Non profit

Assorbire l’Agenzia? È come spegnerla

di Stefano Zamagni

Venerdì 24 febbraio il Consiglio dei ministri ha reso nota la decisione della «soppressione dell’Agenzia per il terzo settore». Come annuncia il comunicato, le sue competenze «saranno esercitate dal ministro del Lavoro e delle politiche sociali».
Avendo concluso il mandato quinquennale come presidente dell’Agenzia stessa, sulla base dell’esperienza fatta mi domando se davvero le sue funzioni possano essere assorbite in qualche altro ente della pubblica amministrazione, ad esempio, come indicato dal comunicato del Consiglio dei ministri, in qualche ministero.
La risposta a questi e simili interrogativi non può che essere assolutamente negativa e pour cause. In primo luogo, perché il legislatore che ha creato l’Agenzia l’ha voluta come soggetto terzo rispetto sia agli enti non profit sia a soggetti pubblici come l’Agenzia delle entrate oppure organi della giustizia.

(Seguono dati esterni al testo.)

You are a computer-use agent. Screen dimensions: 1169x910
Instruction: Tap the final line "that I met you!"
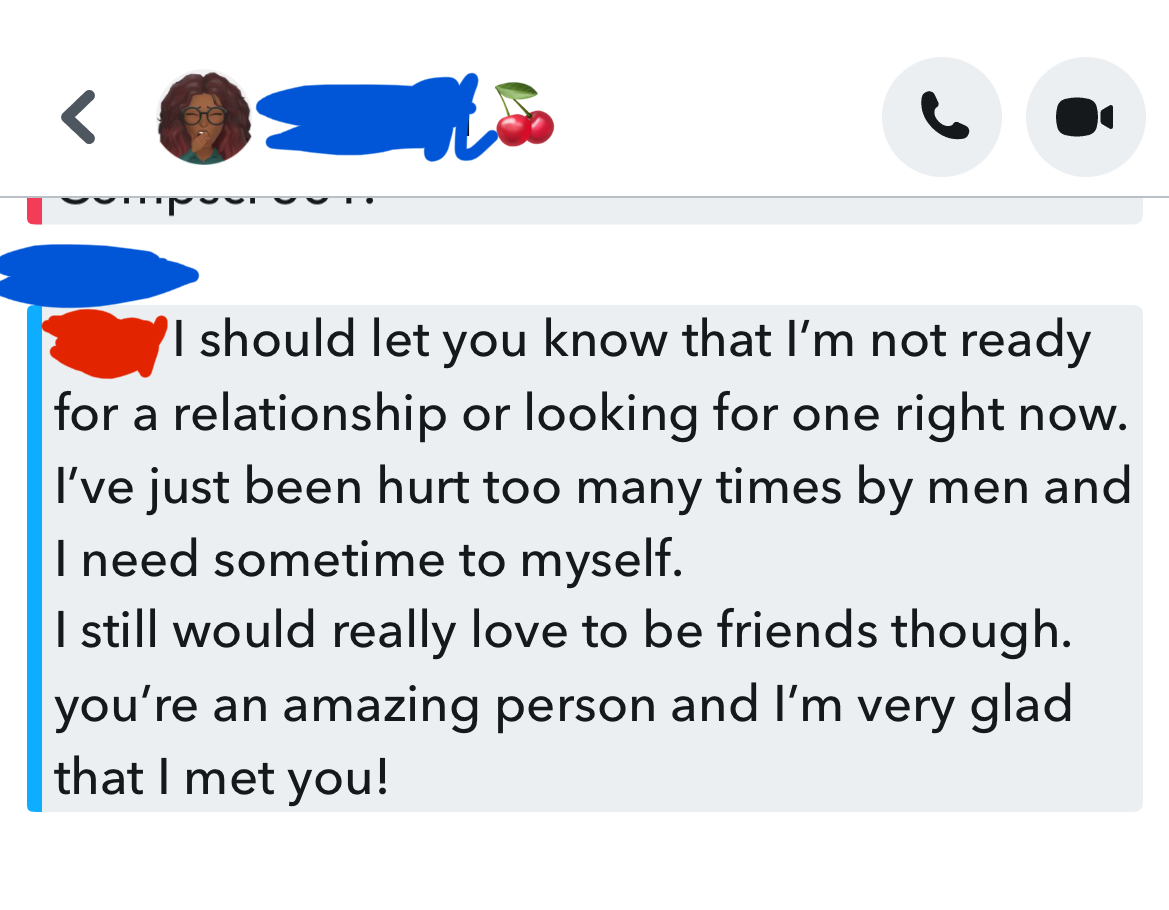[220, 777]
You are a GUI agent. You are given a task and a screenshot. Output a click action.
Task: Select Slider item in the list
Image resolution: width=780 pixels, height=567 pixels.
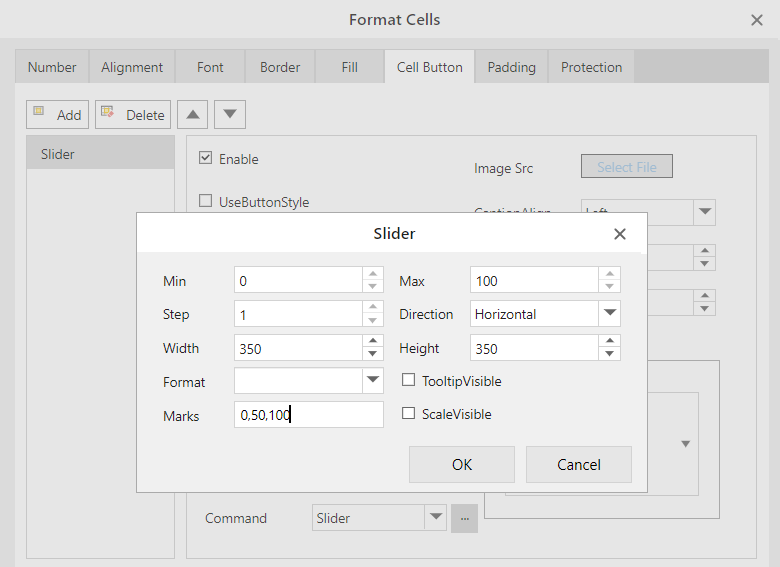click(x=100, y=154)
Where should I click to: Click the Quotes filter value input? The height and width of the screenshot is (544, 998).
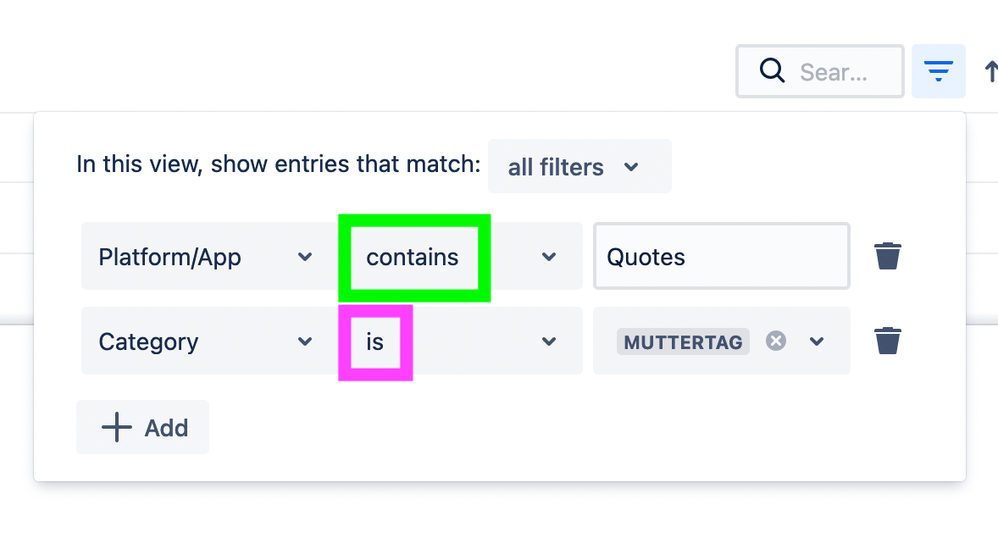point(722,256)
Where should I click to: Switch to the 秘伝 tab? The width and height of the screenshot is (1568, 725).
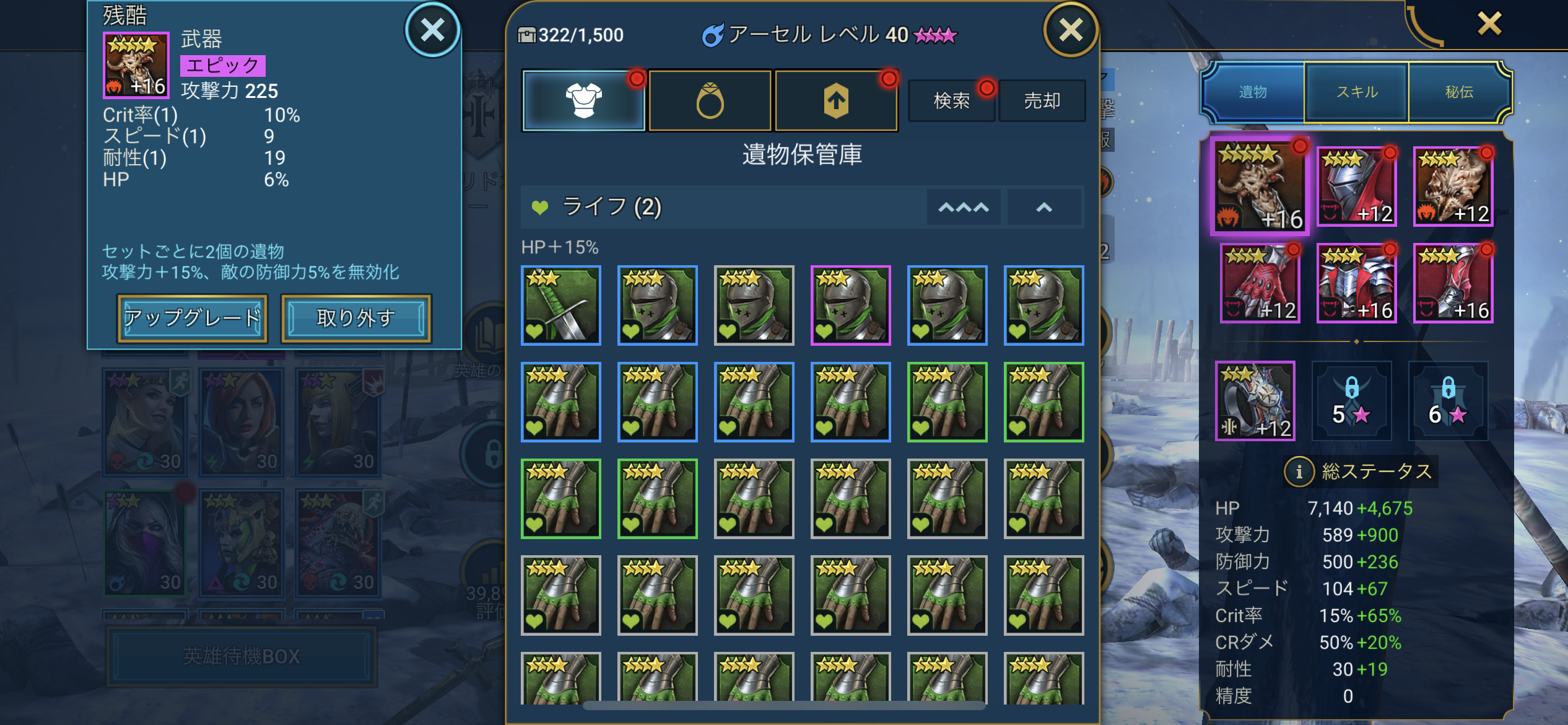(1459, 92)
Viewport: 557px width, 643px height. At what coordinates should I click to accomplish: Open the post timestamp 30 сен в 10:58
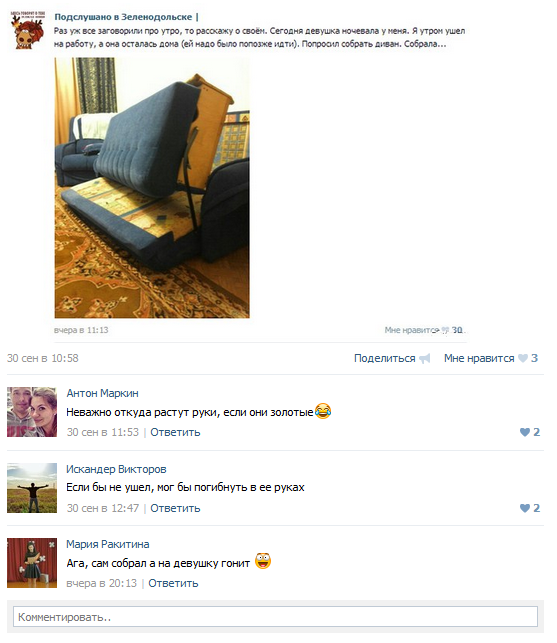pyautogui.click(x=43, y=358)
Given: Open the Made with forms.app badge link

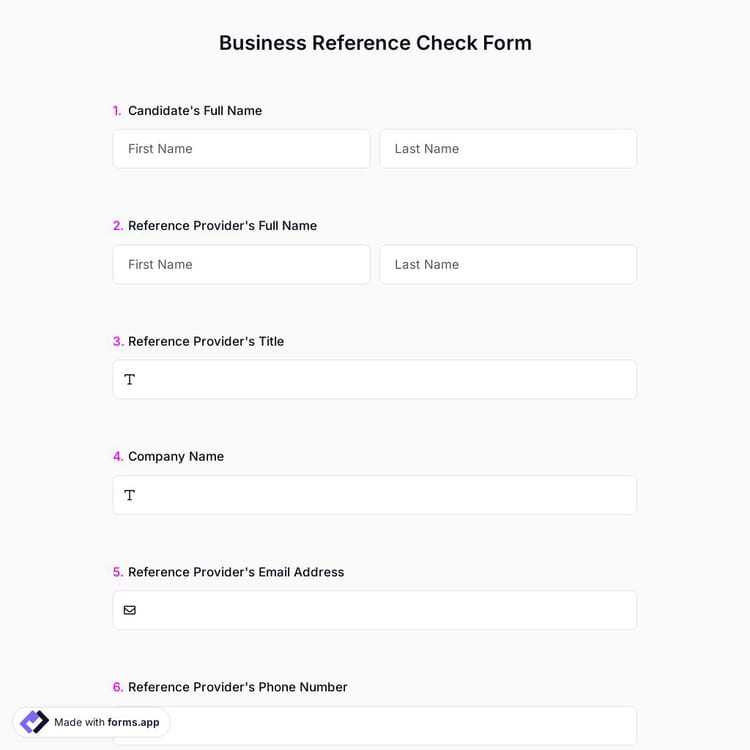Looking at the screenshot, I should (x=106, y=722).
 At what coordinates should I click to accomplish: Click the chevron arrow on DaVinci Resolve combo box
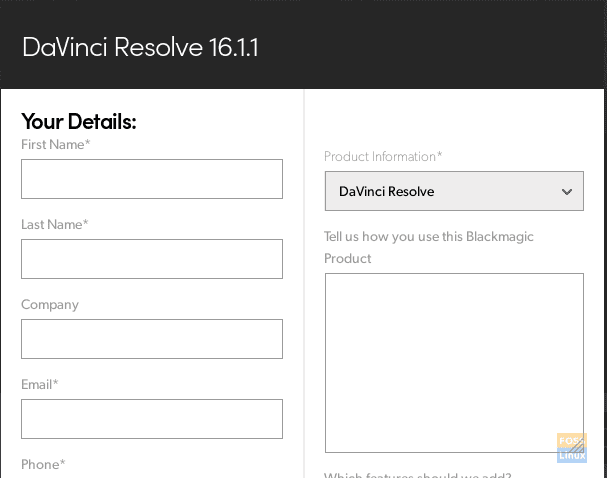[x=567, y=191]
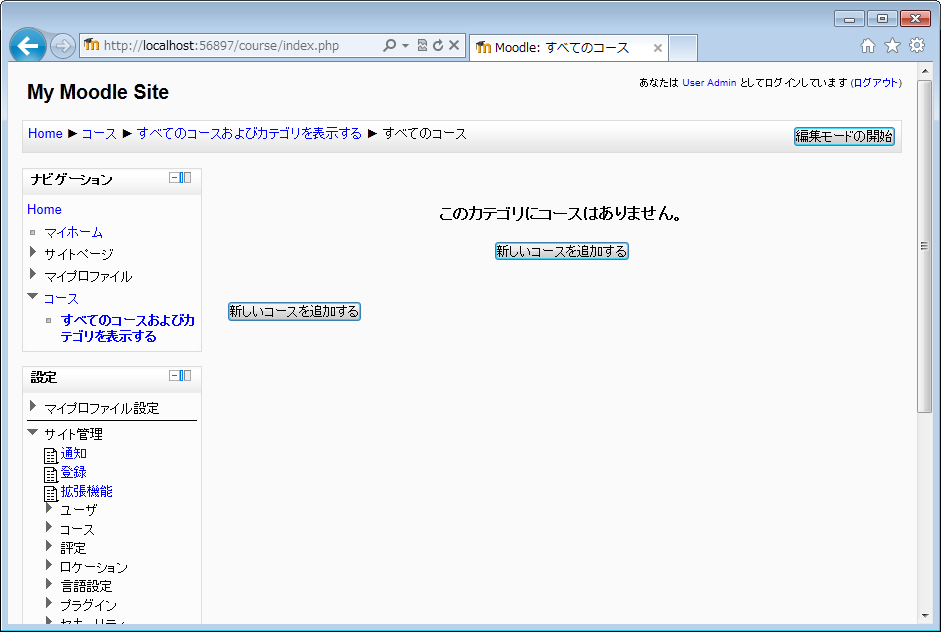
Task: Click the browser back arrow button
Action: [x=28, y=46]
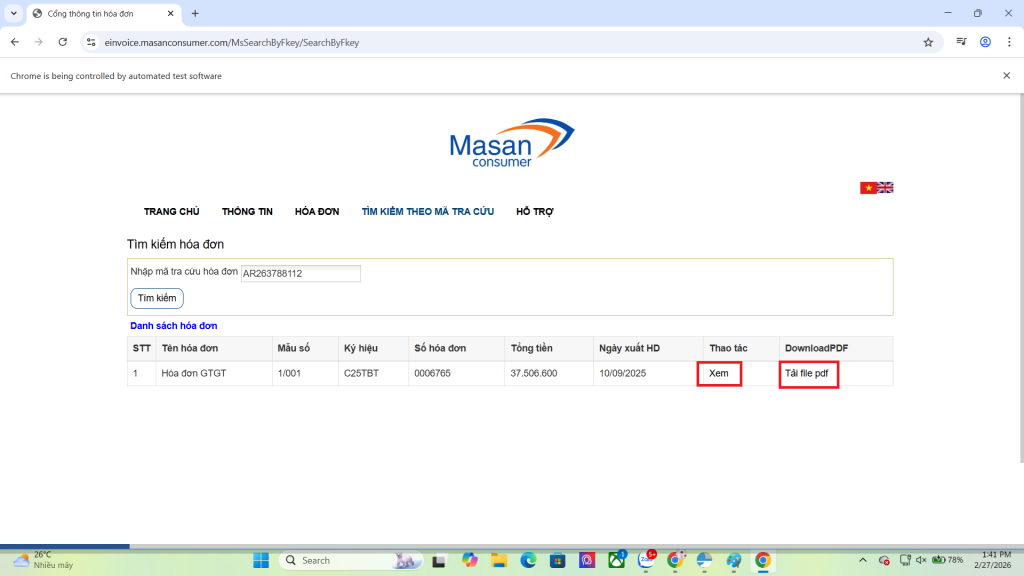Switch language with the UK flag icon
Screen dimensions: 1024x576
pyautogui.click(x=886, y=188)
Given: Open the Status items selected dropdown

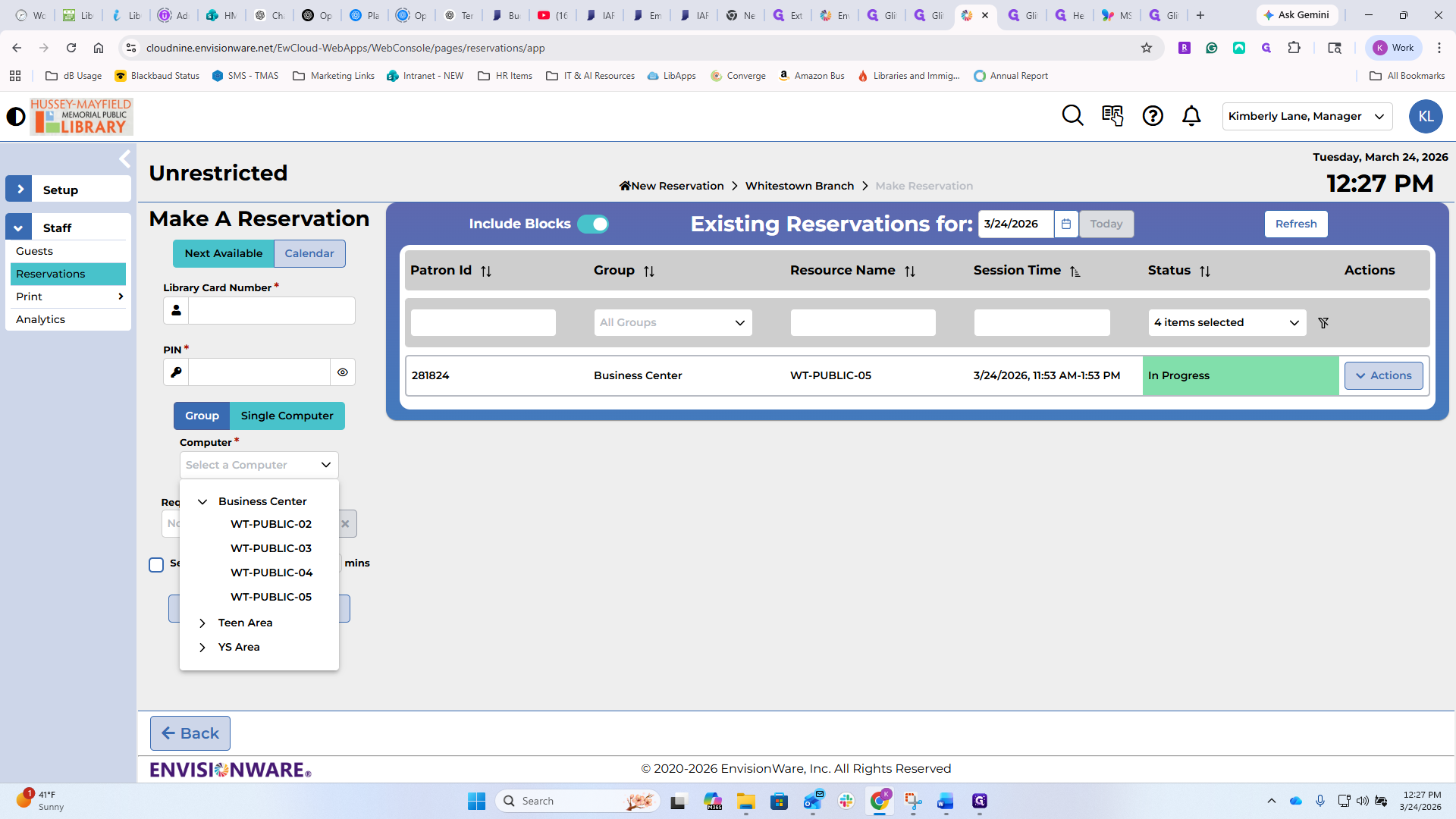Looking at the screenshot, I should 1226,323.
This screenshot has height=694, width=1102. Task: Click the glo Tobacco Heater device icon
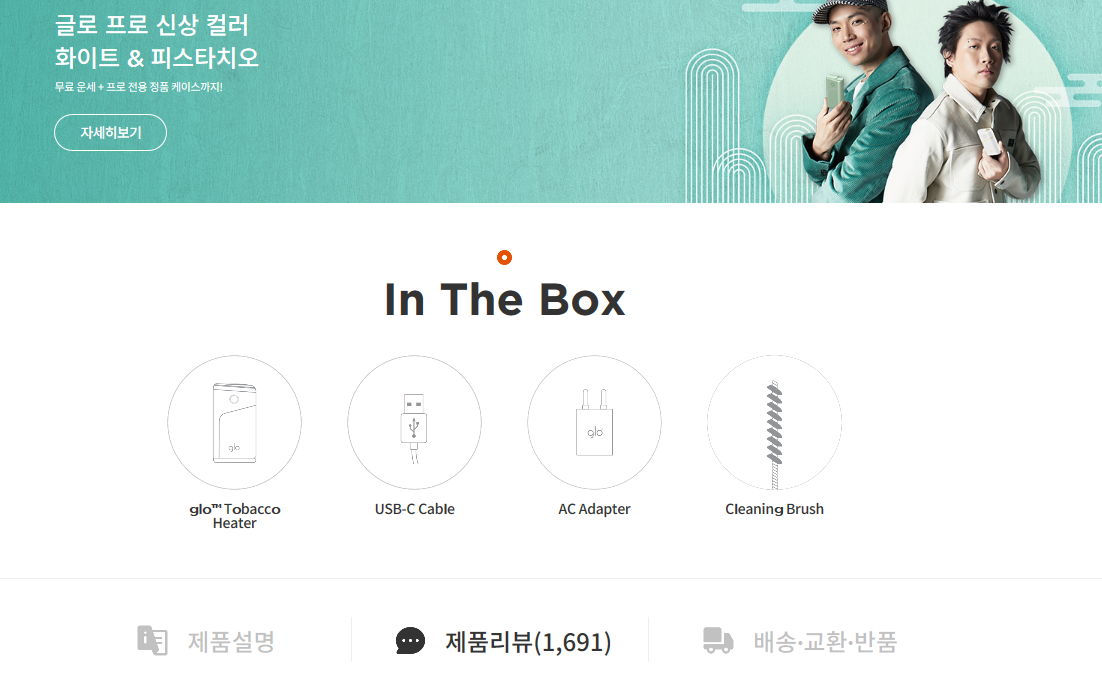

Solamente se l’attributo di terzietà è assicurato ha senso che esista un’Agenzia per il terzo settore, in grado di porre in atto il cosiddetto third-party enforcement, sulla cui utilità oggi tutti concordano.
In secondo luogo, il problema dei controlli di merito non può essere ulteriormente eluso nel mondo del terzo settore. Con le procedure e le regole proprie della pubblica amministrazione si possono bensì controllare la legittimità e la liceità degli atti posti in essere da un ente non profit, ma non certo la meritorietà del suo operato: ad esempio, se il vincolo di democraticità sia stato rispettato o meno; se l’obiettivo della creazione di valore sociale sia stato raggiunto o meno; se i costi generali di gestione di una campagna di raccolta fondi siano giustificati o meno, e così via.
Non v’è chi non veda come per esprimersi sul merito di queste e tantissime altre questioni è necessaria un’Agenzia autonoma e indipendente. Si leggano con attenzione gli atti di indirizzo e le linee guida prodotte dall’Agenzia nell’ultimo quinquennio e si scoprirà cosa significa concretamente l’approccio di soft law. Si scorrano le pagine dei numerosi volumi pubblicati e dei numeri del quadrimestrale Aretè progettato e prodotto dall’Agenzia e si comprenderà cosa vuol dire operare per assicurare al terzo settore quegli spazi culturali di cui ha assolutamente bisogno per crescere ed espandersi.
Ed ancora. Chi potrà verificare l’attuazione delle politiche di responsabilità sociale delle imprese for profit nei confronti del mondo non profit se non un’Agenzia di settore? La stessa cosa può dirsi per quanto concerne tutto ciò che vale a confermare la fiducia di cui gli enti non profit hanno assoluto bisogno per svolgere la loro missione.
In definitiva, se si ha ragione di credere che il modello di ordine sociale basato sul binomio pubblico-privato non sia più in grado di assicurare al nostro Paese una prospettiva credibile di sviluppo e che sia dunque giunto il tempo di far decollare un modello fondato sul trinomio pubblico-privato-civile, allora non si può fare a meno di concludere che il terzo settore è un pilastro non meno decisivo degli altri due ? Stato e mercato. La necessarietà di un’Agenzia per il terzo settore pienamente indipendente segue allora come logica conseguenza.